### Problem details
Copy out all the records exactly.

Pixel coordinate grounding data:

————————

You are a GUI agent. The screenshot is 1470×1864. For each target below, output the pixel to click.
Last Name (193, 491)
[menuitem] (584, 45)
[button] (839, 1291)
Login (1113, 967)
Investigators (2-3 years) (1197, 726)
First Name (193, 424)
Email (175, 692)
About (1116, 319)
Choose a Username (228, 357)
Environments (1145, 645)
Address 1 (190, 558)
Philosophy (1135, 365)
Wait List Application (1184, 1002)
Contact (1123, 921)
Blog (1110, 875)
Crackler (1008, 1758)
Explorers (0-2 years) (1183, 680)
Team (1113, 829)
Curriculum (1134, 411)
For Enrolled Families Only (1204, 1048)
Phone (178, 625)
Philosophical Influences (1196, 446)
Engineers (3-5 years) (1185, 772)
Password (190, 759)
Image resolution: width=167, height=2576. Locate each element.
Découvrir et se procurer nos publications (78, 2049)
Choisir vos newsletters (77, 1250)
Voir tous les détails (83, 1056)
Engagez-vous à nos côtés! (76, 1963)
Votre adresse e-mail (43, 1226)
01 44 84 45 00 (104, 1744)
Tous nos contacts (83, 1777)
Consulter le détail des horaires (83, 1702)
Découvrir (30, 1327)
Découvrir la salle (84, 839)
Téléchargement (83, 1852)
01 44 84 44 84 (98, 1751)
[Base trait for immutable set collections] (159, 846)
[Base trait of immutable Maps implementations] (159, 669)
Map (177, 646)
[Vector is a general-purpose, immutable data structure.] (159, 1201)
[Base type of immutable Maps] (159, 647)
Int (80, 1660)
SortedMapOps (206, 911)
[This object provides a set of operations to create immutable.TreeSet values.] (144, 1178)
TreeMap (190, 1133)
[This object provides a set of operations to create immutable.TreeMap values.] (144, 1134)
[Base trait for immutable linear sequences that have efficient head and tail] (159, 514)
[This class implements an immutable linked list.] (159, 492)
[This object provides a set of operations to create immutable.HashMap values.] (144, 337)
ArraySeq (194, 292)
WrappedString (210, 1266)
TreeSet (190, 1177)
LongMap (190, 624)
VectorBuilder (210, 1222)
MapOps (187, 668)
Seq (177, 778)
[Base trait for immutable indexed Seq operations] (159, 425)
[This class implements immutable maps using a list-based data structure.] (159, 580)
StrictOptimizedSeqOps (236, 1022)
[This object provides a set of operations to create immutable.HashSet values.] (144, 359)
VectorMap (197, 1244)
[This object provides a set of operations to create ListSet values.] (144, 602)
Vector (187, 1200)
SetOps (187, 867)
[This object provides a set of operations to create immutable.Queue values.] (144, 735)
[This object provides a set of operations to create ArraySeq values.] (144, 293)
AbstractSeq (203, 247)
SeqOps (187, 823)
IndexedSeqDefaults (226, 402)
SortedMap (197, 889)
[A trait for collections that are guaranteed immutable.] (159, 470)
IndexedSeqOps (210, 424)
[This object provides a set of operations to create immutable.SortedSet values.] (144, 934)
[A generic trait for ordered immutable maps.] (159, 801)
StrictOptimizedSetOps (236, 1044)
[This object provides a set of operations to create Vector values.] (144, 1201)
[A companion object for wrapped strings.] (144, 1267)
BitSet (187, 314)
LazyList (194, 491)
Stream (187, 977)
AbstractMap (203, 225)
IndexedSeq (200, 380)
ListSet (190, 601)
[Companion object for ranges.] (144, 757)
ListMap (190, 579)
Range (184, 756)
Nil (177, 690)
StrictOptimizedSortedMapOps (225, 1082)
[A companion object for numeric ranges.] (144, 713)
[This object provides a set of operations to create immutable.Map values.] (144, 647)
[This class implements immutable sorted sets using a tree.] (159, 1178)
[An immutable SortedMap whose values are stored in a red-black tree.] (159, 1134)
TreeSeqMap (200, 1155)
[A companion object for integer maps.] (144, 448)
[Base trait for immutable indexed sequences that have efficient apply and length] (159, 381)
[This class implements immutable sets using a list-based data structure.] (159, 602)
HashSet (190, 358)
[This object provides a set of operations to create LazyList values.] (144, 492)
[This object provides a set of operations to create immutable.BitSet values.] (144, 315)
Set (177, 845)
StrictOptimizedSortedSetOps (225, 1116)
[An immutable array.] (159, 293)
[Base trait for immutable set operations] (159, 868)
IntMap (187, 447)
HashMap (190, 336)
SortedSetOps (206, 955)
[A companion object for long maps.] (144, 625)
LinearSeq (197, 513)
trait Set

————————

### Output
You are a GUI agent. The screenshot is 1470×1864. For each target below, output the pixel to click.
Last Name (193, 491)
[menuitem] (584, 45)
[button] (839, 1291)
Login (1113, 967)
Investigators (2-3 years) (1197, 726)
First Name (193, 424)
Email (175, 692)
About (1116, 319)
Choose a Username (228, 357)
Environments (1145, 645)
Address 1 (190, 558)
Philosophy (1135, 365)
Wait List Application (1184, 1002)
Contact (1123, 921)
Blog (1110, 875)
Crackler (1008, 1758)
Explorers (0-2 years) (1183, 680)
Team (1113, 829)
Curriculum (1134, 411)
For Enrolled Families Only (1204, 1048)
Phone (178, 625)
Philosophical Influences (1196, 446)
Engineers (3-5 years) (1185, 772)
Password (190, 759)
Image resolution: width=167, height=2576. Locate each element.
Découvrir et se procurer nos publications (78, 2049)
Choisir vos newsletters (77, 1250)
Voir tous les détails (83, 1056)
Engagez-vous à nos côtés! (76, 1963)
Votre adresse e-mail (43, 1226)
01 44 84 45 00 (104, 1744)
Tous nos contacts (83, 1777)
Consulter le détail des horaires (83, 1702)
Découvrir (30, 1327)
Découvrir la salle (84, 839)
Téléchargement (83, 1852)
01 44 84 44 84 (98, 1751)
[Base trait for immutable set collections] (159, 846)
[Base trait of immutable Maps implementations] (159, 669)
Map (177, 646)
[Vector is a general-purpose, immutable data structure.] (159, 1201)
[Base type of immutable Maps] (159, 647)
Int (80, 1660)
SortedMapOps (206, 911)
[This object provides a set of operations to create immutable.TreeSet values.] (144, 1178)
TreeMap (190, 1133)
[This object provides a set of operations to create immutable.TreeMap values.] (144, 1134)
[Base trait for immutable linear sequences that have efficient head and tail] (159, 514)
[This class implements an immutable linked list.] (159, 492)
[This object provides a set of operations to create immutable.HashMap values.] (144, 337)
ArraySeq (194, 292)
WrappedString (210, 1266)
TreeSet (190, 1177)
LongMap (190, 624)
VectorBuilder (210, 1222)
MapOps (187, 668)
Seq (177, 778)
[Base trait for immutable indexed Seq operations] (159, 425)
[This class implements immutable maps using a list-based data structure.] (159, 580)
StrictOptimizedSeqOps (236, 1022)
[This object provides a set of operations to create immutable.HashSet values.] (144, 359)
VectorMap (197, 1244)
[This object provides a set of operations to create ListSet values.] (144, 602)
Vector (187, 1200)
SetOps (187, 867)
[This object provides a set of operations to create immutable.Queue values.] (144, 735)
[This object provides a set of operations to create ArraySeq values.] (144, 293)
AbstractSeq (203, 247)
SeqOps (187, 823)
IndexedSeqDefaults (226, 402)
SortedMap (197, 889)
[A trait for collections that are guaranteed immutable.] (159, 470)
IndexedSeqOps (210, 424)
[This object provides a set of operations to create immutable.SortedSet values.] (144, 934)
[A generic trait for ordered immutable maps.] (159, 801)
StrictOptimizedSetOps (236, 1044)
[This object provides a set of operations to create Vector values.] (144, 1201)
[A companion object for wrapped strings.] (144, 1267)
BitSet (187, 314)
LazyList (194, 491)
Stream (187, 977)
AbstractMap (203, 225)
IndexedSeq (200, 380)
ListSet (190, 601)
[Companion object for ranges.] (144, 757)
ListMap (190, 579)
Range (184, 756)
Nil (177, 690)
StrictOptimizedSortedMapOps (225, 1082)
[A companion object for numeric ranges.] (144, 713)
[This object provides a set of operations to create immutable.Map values.] (144, 647)
[This class implements immutable sorted sets using a tree.] (159, 1178)
[An immutable SortedMap whose values are stored in a red-black tree.] (159, 1134)
TreeSeqMap (200, 1155)
[A companion object for integer maps.] (144, 448)
[Base trait for immutable indexed sequences that have efficient apply and length] (159, 381)
[This class implements immutable sets using a list-based data structure.] (159, 602)
HashSet (190, 358)
[This object provides a set of operations to create LazyList values.] (144, 492)
[This object provides a set of operations to create immutable.BitSet values.] (144, 315)
Set (177, 845)
StrictOptimizedSortedSetOps (225, 1116)
[An immutable array.] (159, 293)
[Base trait for immutable set operations] (159, 868)
IntMap (187, 447)
HashMap (190, 336)
SortedSetOps (206, 955)
[A companion object for long maps.] (144, 625)
LinearSeq (197, 513)
trait Set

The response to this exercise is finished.